After travelling the world for nine books solving light, cozy international murders (yes, no slash and gore is possible) Cait and her ex-RCMP/Intelligence officer husband, Bud, become embroiled in a possible murder right next door to their home on Red Water Mountain. Their ninety-year-old neighbour, Gordy Krantz, is discovered dead. He’s recently been diagnosed with Parkinson’s disease and suicide seems plausible until the coroner’s report comes back and they discover that old Gordy had been dosed with hemlock.
In between bouts of cooking, cuddling her Labrador retriever, and watching Scandi-noir (who doesn’t love Scandi-noir?), Cait investigates with the guile of Agatha Christie by pretending she’s collecting information for the eulogy Gordy directed her to write in his will. An eccentric cast of locals, one of whom is a garden centre mogul, rounds out the suspect list.
Early on, Cait and her faithful husband Bud (I still don’t know who’s more faithful, Bud or the dog?) acquire a disgusting mattress full of Gordy’s journals and using her eidetic memory, Cait is able to sort and file his life story from 1954 to 1993 all in her mind. After conducting her polite investigations, Cait laments: “This isn’t a riddle, wrapped in a mystery, inside an enigma, as Churchill spoke of Russia; this is a maze of bricks walls, all ten feet high, with no apparent way out.” But get out she does. Cait Morgan is an impressive woman, as is Cathy Ace.
Ace has been shortlisted for the Bony Blithe Award the last three out of four years and won in 2015 for Best Canadian Light Mystery. Her writing is stellar. Details, references, allusions, expertly crafted phrasing, and serious subjects punctuated by wit and humour. Her references to local settings intrigue me. I deduced that the elusive Red Water Mountain must be on the north side of Lougheed Highway just west of Mission and craned my neck when I drove through the other day hoping I would see it and know. Before immigrating to Canada, Ace was a marketing specialist, speaker, and trainer. I’ve seen her present and she’s as lively and entertaining as her books. The Cait Morgan Mysteries have been optioned by the UK company Free@LastTV who produced MC Beaton’s Agatha Raisin books for TV.

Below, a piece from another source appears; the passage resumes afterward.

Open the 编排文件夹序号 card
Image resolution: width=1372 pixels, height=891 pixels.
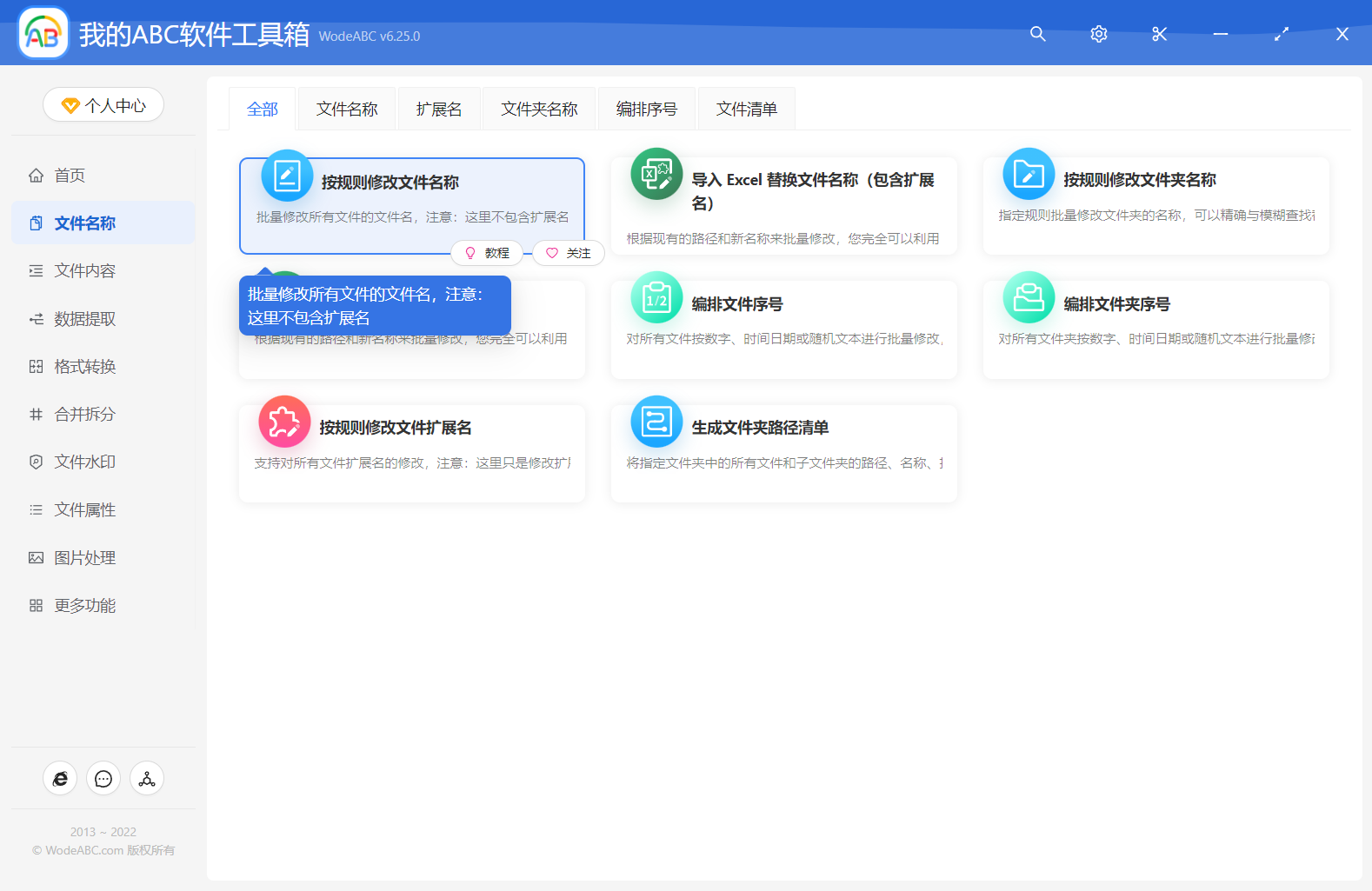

Living in a rural community everyone knows their neighbours. Or do they? Is the eccentric single man you move in beside really the man he says he is? Or could he be a killer? A thief? An imposter? Is the woman offering you tea trying to get to know you or investigating you? How many bodies are buried outside your door?
The Corpse with the Iron Will is published by Four Tails Publishing.
As reviewed in the Ottawa Review of Books, Sept 2021
This sounds like such cool cozy! I’m not a big reader of cozies, but you’ve really piqued my interest.